▽

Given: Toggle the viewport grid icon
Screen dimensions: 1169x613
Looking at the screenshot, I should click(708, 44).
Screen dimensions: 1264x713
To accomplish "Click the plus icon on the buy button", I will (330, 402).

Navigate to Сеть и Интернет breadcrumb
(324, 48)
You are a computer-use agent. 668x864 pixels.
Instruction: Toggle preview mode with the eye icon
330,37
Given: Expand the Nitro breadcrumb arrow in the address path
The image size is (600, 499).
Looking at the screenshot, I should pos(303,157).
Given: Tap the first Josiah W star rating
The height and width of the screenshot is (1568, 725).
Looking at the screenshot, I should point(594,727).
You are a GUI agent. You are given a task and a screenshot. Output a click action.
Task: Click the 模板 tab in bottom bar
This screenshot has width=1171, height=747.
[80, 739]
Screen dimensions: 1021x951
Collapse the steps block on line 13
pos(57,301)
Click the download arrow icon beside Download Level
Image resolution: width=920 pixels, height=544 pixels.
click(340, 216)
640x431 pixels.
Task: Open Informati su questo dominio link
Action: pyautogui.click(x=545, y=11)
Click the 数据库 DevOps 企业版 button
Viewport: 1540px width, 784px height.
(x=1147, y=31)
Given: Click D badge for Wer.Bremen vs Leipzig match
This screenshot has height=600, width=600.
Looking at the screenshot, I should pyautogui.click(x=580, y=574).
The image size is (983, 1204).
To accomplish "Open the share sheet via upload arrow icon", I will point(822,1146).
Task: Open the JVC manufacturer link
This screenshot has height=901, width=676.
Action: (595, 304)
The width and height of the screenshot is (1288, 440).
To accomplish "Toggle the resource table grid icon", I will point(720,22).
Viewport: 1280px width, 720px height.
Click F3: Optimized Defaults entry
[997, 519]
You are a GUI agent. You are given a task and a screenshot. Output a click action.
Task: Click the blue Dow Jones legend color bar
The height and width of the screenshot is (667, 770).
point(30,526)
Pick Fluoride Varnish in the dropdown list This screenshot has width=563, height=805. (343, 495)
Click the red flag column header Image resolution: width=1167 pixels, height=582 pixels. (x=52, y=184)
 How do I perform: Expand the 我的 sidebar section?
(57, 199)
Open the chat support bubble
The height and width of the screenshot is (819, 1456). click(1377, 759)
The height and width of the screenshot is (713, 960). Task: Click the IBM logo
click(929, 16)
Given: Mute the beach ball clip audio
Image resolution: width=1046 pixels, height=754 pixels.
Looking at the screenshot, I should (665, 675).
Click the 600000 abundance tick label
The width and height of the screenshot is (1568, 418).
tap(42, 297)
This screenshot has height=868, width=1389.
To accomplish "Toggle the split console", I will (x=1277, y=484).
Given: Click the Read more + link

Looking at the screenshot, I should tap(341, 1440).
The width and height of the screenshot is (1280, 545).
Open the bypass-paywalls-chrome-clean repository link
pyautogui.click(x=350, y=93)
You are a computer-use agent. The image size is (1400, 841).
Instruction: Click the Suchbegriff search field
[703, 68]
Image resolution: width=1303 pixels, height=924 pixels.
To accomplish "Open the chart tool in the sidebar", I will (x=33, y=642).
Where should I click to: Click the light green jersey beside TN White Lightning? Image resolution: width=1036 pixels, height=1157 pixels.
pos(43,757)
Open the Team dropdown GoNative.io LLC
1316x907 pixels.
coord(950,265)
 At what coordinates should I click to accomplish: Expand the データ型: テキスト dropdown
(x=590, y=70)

△

● Exercise:
Pull out every line of the items above that contains the string "This". Case must match.

● Solution to the problem:
This screenshot has width=1171, height=747.
This screenshot has height=600, width=600.
This screenshot has height=901, width=676.
Pick Fluoride Varnish in the dropdown list This screenshot has width=563, height=805. (343, 495)
This screenshot has height=868, width=1389.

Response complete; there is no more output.